• PROVIDED MATERIAL:
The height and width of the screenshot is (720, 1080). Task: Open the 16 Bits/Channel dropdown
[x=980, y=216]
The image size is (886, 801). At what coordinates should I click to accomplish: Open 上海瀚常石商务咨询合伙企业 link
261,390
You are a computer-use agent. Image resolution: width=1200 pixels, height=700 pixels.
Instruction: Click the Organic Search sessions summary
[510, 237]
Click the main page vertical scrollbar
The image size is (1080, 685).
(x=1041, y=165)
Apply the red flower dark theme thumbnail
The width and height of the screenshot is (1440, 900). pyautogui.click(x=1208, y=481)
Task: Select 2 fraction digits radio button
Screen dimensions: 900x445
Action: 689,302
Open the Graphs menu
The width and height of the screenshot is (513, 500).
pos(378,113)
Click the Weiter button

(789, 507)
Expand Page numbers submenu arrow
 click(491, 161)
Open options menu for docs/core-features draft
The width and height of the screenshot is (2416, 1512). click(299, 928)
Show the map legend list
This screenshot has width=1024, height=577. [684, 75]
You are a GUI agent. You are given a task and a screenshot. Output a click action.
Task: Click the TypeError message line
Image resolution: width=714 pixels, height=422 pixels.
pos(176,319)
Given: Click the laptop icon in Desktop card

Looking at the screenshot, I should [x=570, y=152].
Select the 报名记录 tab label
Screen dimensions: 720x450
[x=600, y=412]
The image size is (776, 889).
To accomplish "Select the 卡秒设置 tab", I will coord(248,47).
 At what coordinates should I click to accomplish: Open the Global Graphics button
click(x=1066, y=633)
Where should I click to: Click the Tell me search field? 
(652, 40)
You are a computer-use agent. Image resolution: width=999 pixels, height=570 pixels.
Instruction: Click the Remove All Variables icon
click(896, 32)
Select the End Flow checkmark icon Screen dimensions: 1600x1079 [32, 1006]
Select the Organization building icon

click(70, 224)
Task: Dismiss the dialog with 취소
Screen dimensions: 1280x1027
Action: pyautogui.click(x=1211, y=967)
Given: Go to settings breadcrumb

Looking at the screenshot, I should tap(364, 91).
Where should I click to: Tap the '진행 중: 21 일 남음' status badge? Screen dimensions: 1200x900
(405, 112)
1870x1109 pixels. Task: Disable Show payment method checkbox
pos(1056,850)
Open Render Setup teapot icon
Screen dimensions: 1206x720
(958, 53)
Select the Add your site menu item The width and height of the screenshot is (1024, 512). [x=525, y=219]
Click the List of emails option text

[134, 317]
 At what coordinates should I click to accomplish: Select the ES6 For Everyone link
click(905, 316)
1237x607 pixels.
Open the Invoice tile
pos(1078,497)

• REQUIRED TASK:
Collect each line above that contains the string "size". Case counts, so match uppercase and lowercase letters exactly.

• THE REPLY:
The image size is (886, 801). At what coordinates should I click to accomplish: Open 上海瀚常石商务咨询合伙企业 link
The image size is (1080, 685).
The image size is (776, 889).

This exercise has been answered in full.